Thai Air To Raise USD$467 Mln In Rights Issue
Thailand gave the green light to state-controlled Thai Airways to raise USD$467 million through a rights offering to pay off debt and restructure its operations.
The fund-raising plan, about THB5 billion baht less than the flag carrier had requested, is expected to help the airline repay THB29 billion of debt maturing this year and expand services after a drop in market share.
Thai Airways, suffering from falling demand after violent protests in the capital, hopes to transform itself through aggressive restructuring, coupled with launching a budget airline with Singapore's Tiger Airways.

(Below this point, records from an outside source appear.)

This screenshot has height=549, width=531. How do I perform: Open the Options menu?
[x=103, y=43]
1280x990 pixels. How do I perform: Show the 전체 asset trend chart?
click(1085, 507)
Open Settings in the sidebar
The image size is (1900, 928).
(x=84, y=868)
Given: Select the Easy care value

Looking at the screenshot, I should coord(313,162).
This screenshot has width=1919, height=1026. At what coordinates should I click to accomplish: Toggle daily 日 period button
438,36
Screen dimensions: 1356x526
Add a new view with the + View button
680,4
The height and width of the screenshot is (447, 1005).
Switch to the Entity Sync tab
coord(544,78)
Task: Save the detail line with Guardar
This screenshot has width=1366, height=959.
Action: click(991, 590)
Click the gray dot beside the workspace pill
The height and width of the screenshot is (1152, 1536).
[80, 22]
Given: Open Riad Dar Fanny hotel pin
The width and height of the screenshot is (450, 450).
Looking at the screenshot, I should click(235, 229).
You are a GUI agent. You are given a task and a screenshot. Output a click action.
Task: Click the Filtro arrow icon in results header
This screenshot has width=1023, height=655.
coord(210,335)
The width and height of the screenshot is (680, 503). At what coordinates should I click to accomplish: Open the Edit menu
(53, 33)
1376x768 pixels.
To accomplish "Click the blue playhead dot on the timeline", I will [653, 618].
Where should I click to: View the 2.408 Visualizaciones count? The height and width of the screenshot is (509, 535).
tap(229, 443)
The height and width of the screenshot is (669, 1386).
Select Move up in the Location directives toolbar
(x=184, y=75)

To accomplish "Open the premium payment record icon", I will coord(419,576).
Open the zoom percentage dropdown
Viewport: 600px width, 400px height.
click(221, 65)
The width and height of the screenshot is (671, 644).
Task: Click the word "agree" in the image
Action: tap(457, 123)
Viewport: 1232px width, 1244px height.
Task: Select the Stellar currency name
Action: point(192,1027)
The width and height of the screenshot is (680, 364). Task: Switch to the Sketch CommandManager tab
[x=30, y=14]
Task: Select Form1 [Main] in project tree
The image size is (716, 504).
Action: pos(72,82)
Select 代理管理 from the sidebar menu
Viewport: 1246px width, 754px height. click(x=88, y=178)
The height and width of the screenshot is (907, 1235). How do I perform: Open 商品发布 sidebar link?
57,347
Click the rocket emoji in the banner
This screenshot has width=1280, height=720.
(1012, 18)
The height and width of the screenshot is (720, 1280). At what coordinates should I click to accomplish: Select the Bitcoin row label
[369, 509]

The Finance Ministry will buy THB7.5 billion of the shares on offer to maintain its 51 percent stake, the ministry's Permanent Secretary Sathit Limpongpan told reporters.
"As its performance has improved, the THB15 billion should be enough to expand business and its operations," Sathit said.
A source close to the deal said Thai Airways would sell shares through a rights issue first and then go to general investors if existing shareholders do not buy enough stock. It expects to receive the funds by the end of September.
The price for the offering of up to 1 billion shares is expected near the market level of THB35, which would dilute existing shareholders' stakes by about 25 percent, analysts said. The airline currently has 1.7 billion shares outstanding.
On Monday, Thai Airways announced plans to form a budget airline with Singapore's Tiger Airways to be called Thai Tiger Airways. The new airline plans to acquire 10 new Airbus A320s in 2011 and 2012.
Thai Air, which aims to cut costs by as much as THB20 billion from 2010-2012, is spending THB5.6 billion to revamp its fleet and upgrade passenger seats and in-flight facilities in a bid to reduce fuel, maintenance and fleet management costs.
It signed a deal to borrow THB8 billion from Siam Commercial Bank in June and is considering a plan to issue bonds as part of its restructuring.
Its financial performance has improved this year despite a drop in passenger numbers in the second quarter due mostly to a slide in tourism following weeks of civil unrest.